- **Task statement**:
Your output should be the lines from the one containing "Click the Business Insider logo image" through the last line below, both ends included, exactly as written and free of pictures.

- **Exercise data**:

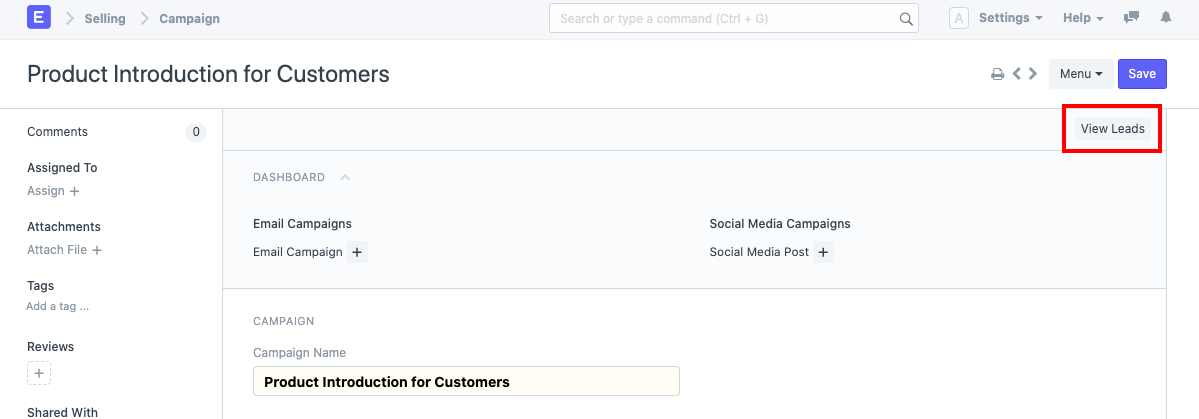Open the notifications bell
The width and height of the screenshot is (1199, 419).
1165,18
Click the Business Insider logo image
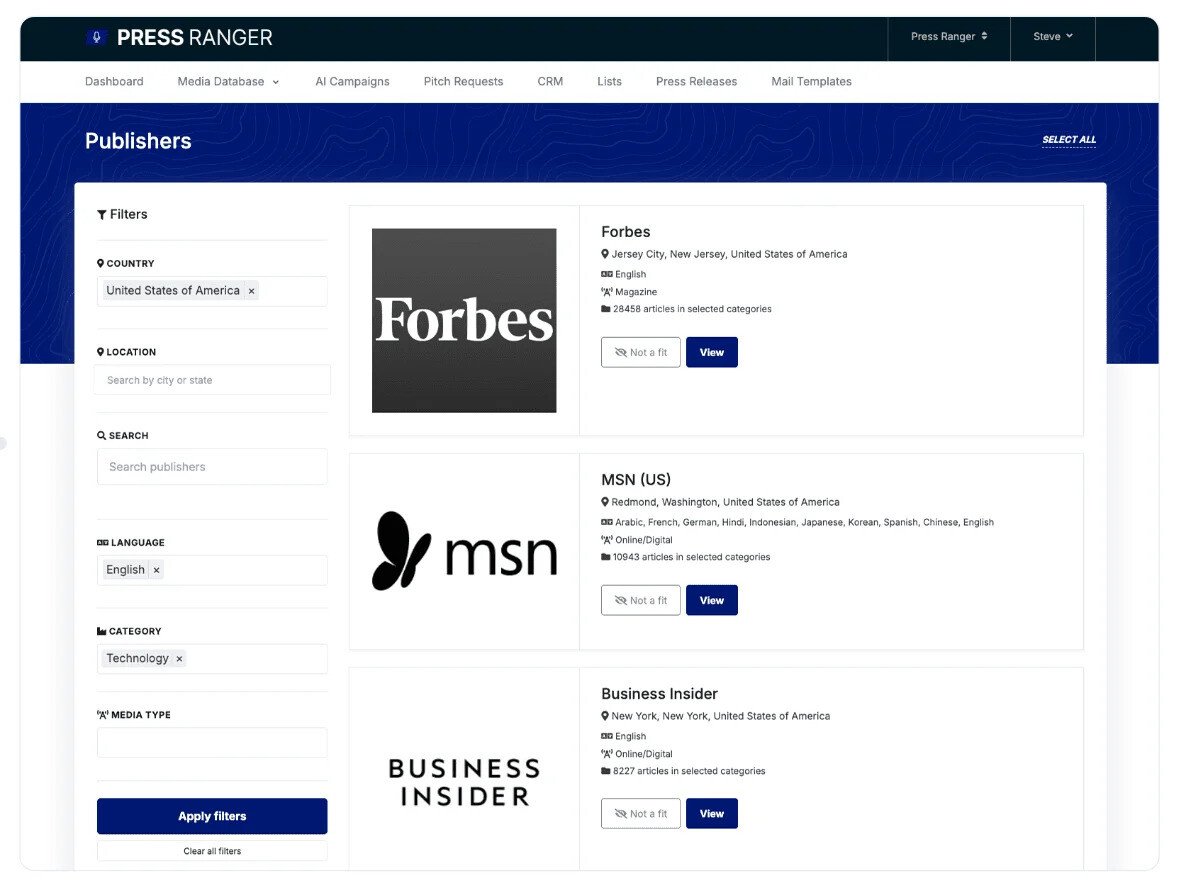1181x890 pixels. pyautogui.click(x=464, y=782)
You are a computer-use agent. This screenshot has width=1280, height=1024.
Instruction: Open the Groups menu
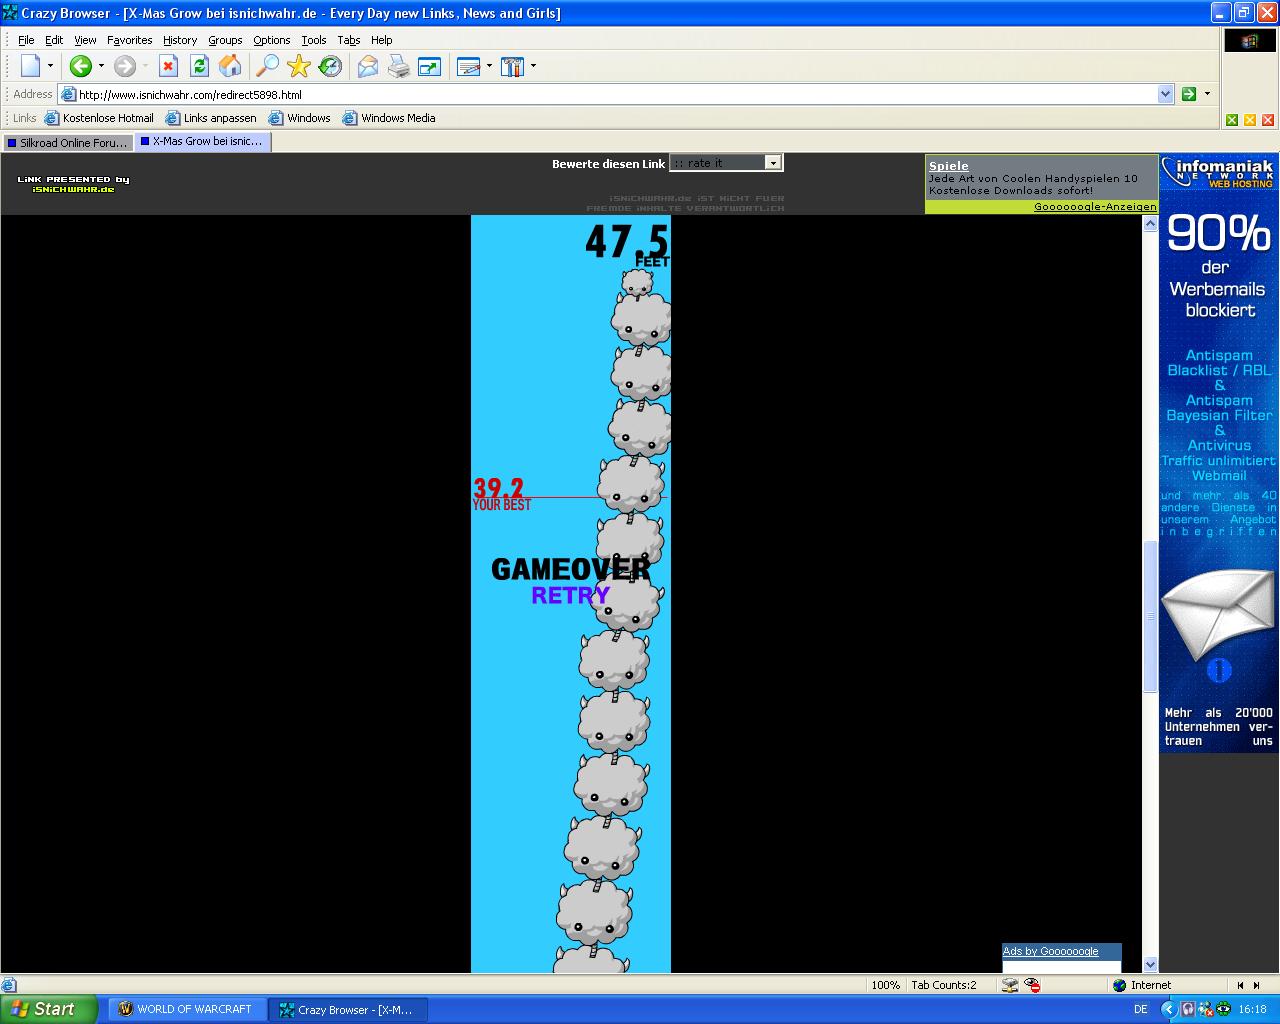[225, 40]
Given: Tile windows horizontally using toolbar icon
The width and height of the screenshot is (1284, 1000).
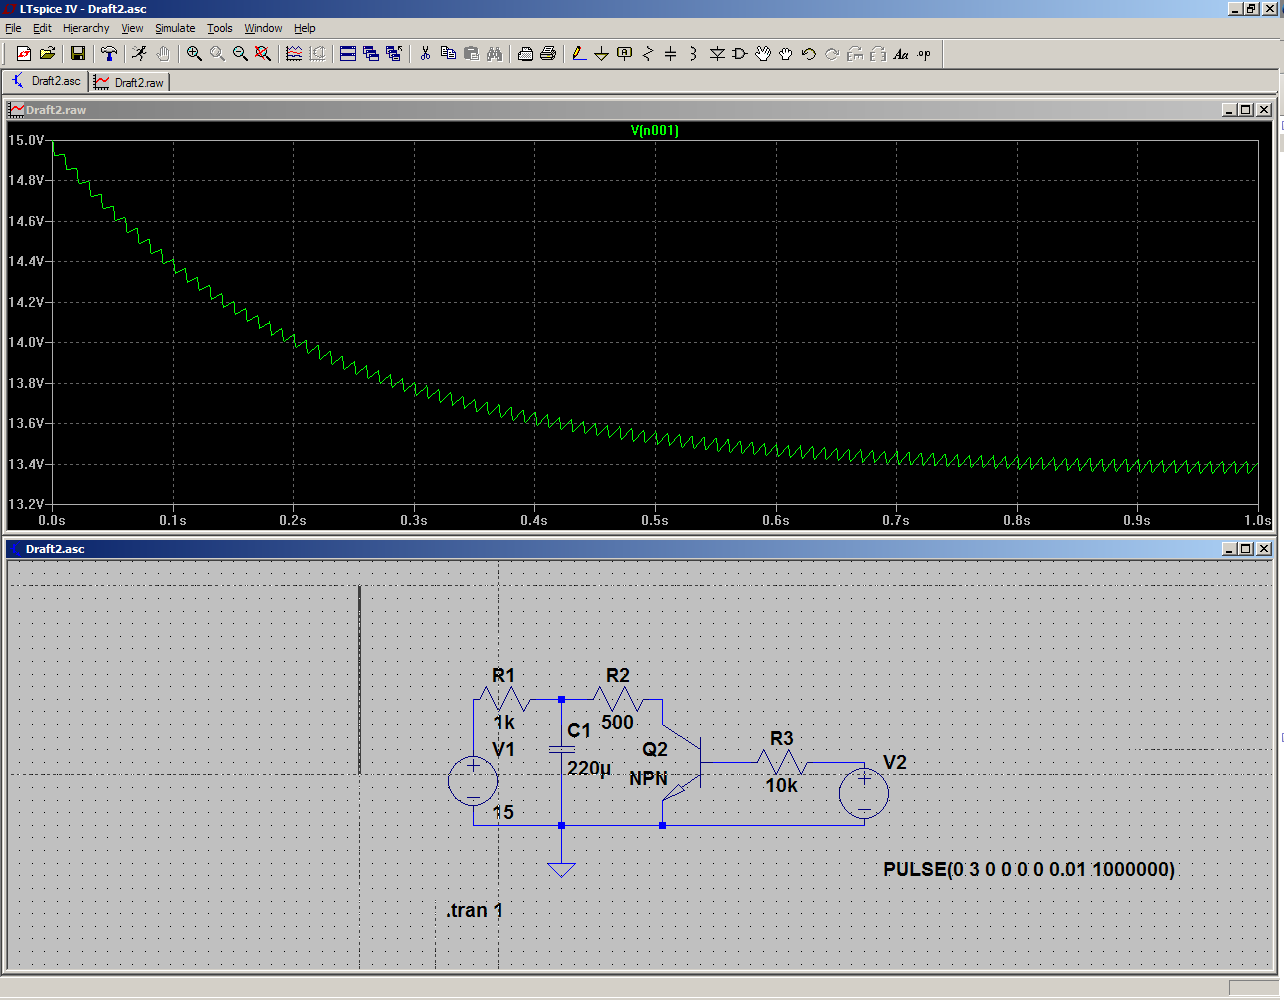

- **Written solution**:
Click the Business Insider logo image
1181x890 pixels. pyautogui.click(x=464, y=782)
You are a computer-use agent. This screenshot has width=1280, height=1024.
Instruction: Open the Groups menu
[225, 40]
Given: Tile windows horizontally using toolbar icon
The width and height of the screenshot is (1284, 1000).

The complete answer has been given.